[Job] Pick out each line in the entries below that contains the word "location", and copy those lines.
■ ■ ■
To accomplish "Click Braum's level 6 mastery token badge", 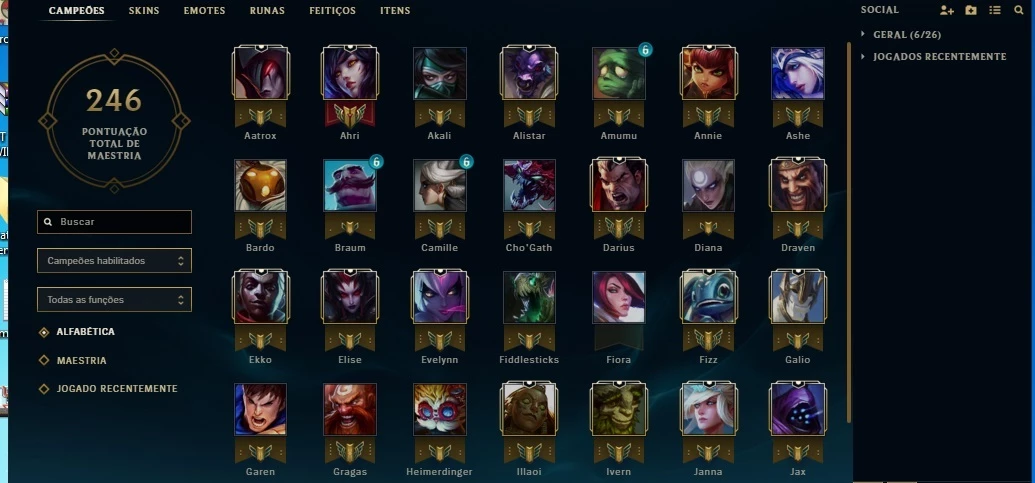I will pos(376,162).
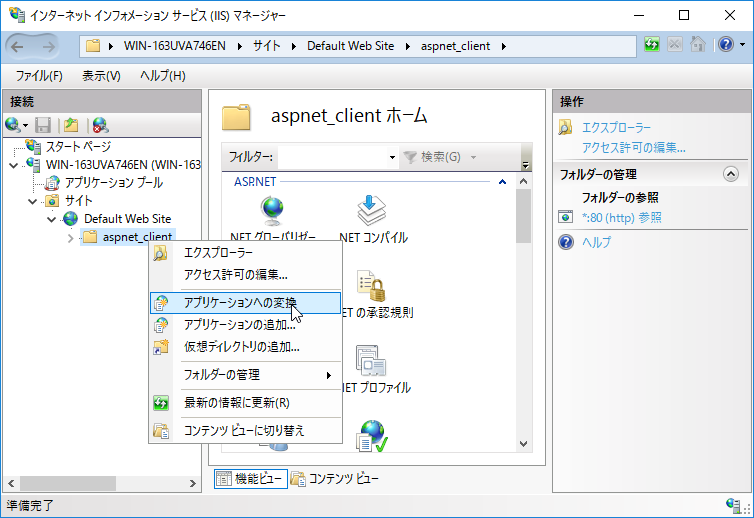
Task: Collapse the Default Web Site tree node
Action: point(52,218)
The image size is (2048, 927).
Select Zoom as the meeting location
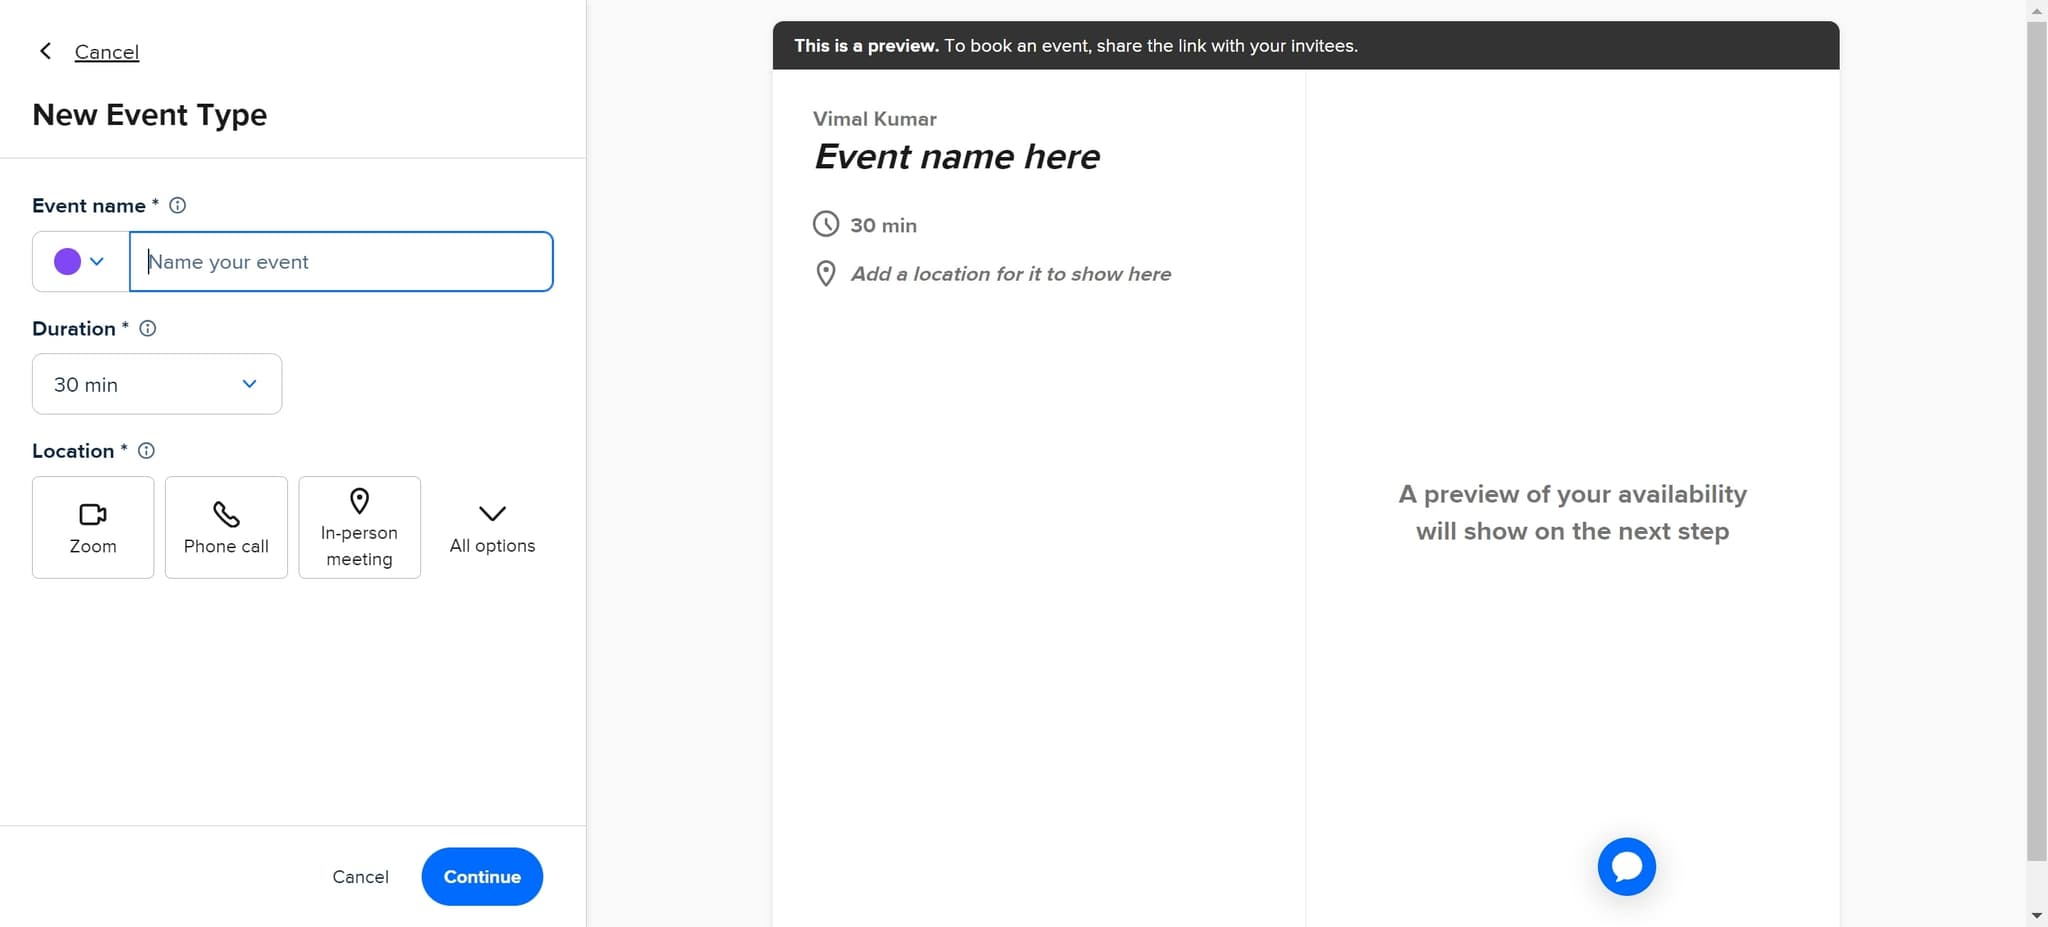pos(93,527)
■ ■ ■
[Task result]
Select Zoom as the meeting location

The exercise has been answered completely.